- Opening Delimiter -
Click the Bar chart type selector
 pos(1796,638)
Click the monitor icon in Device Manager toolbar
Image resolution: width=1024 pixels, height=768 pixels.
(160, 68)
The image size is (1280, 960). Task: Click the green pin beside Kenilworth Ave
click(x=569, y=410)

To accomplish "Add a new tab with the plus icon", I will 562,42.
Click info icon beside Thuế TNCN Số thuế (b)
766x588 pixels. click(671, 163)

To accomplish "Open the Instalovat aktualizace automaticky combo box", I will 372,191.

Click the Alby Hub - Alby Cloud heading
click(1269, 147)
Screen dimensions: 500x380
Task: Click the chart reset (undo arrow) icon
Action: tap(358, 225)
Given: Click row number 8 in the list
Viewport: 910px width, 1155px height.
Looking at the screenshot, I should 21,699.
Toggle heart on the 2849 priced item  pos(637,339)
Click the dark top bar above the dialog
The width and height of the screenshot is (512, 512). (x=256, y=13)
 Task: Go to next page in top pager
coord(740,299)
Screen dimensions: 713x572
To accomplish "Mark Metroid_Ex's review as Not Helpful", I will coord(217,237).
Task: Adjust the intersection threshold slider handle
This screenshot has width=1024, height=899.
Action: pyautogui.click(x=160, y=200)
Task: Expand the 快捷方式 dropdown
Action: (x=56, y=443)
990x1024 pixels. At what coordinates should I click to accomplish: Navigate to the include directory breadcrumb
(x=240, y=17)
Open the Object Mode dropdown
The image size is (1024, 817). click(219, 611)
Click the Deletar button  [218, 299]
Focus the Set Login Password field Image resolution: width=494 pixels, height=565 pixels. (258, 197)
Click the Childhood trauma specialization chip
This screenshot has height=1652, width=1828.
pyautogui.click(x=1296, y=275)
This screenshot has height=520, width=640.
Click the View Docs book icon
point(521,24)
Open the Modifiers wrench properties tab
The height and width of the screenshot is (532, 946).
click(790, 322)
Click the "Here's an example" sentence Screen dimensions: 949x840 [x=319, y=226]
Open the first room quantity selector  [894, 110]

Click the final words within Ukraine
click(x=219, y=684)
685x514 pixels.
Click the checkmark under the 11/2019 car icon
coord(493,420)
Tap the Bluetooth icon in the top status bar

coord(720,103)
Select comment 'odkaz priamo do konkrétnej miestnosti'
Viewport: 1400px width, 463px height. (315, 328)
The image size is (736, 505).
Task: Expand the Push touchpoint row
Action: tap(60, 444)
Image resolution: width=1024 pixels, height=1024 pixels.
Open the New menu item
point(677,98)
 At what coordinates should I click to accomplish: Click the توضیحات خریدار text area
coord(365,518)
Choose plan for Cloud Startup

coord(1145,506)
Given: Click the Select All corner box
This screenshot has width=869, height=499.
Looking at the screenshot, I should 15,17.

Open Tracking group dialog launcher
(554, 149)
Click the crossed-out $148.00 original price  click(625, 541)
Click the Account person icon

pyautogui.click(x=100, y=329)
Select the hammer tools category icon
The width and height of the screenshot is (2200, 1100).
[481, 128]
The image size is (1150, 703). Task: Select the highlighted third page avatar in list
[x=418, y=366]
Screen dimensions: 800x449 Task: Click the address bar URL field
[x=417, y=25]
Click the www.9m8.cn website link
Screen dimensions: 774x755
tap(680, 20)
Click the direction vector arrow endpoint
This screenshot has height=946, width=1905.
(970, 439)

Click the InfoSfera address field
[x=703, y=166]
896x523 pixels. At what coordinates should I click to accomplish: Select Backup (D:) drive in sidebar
- Closing Delimiter -
*Goal of the exercise*
In the records above, which lines hold the string "Given"? Copy each one.

*Reply to the exercise*
Given: Click row number 8 in the list
Given: Click the Select All corner box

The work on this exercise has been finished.